Graphene-based materials including graphene oxide (GO) are envisioned for a variety of biomedical applications. However, there are conflicting results concerning the biocompatibility of these materials. Here we asked whether GO with small (GO-S) or large (GO-L) lateral dimensions triggered cytotoxicity and/or cytokine responses in primary human monocyte-derived macrophages. We found that GO sheets produced under sterile conditions by a modified Hummers’ method were taken up by macrophages without signs of cytotoxicity. Then, multiplex arrays were used for profiling of pro- and anti-inflammatory responses. Notably, GO suppressed the lipopolysaccharide (LPS)-triggered induction of several chemokines and cytokines, including the anti-inflammatory cytokine, IL-10. No production of pro-inflammatory TNF-α was observed.
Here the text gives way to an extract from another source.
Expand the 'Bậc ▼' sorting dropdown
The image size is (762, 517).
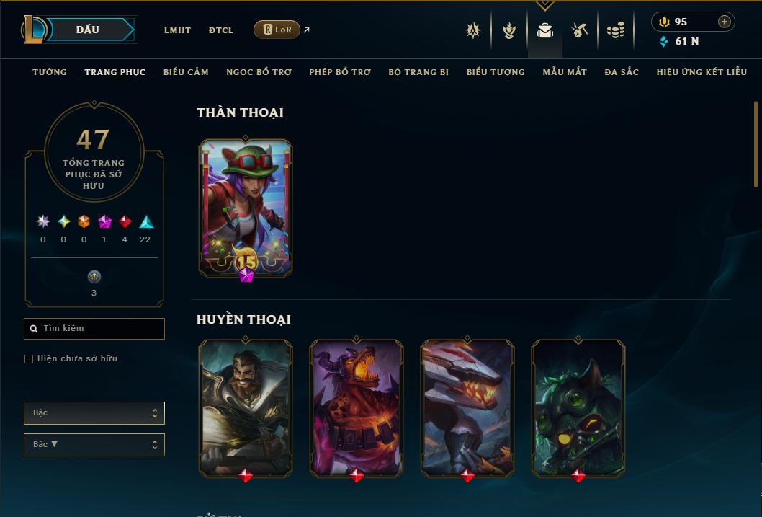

However, GO elicited caspase-dependent IL-1β expression, a hallmark of inflammasome activation, in LPS-primed macrophages. Furthermore, GO-triggered IL-1β production required NADPH oxidase-generated reactive oxygen species and cellular uptake of GO and was accompanied by cathepsin B release and potassium efflux. Using THP-1 knockdown cells, a role for the inflammasome sensor, NLRP3, the adaptor protein, ASC, and caspase-1 for GO-induced IL-1β secretion was demonstrated. Finally, our studies showed that inflammasome activation was independent of the lateral dimensions of the GO sheets. These studies have provided novel insights regarding the immunomodulatory properties of endotoxin-free GO.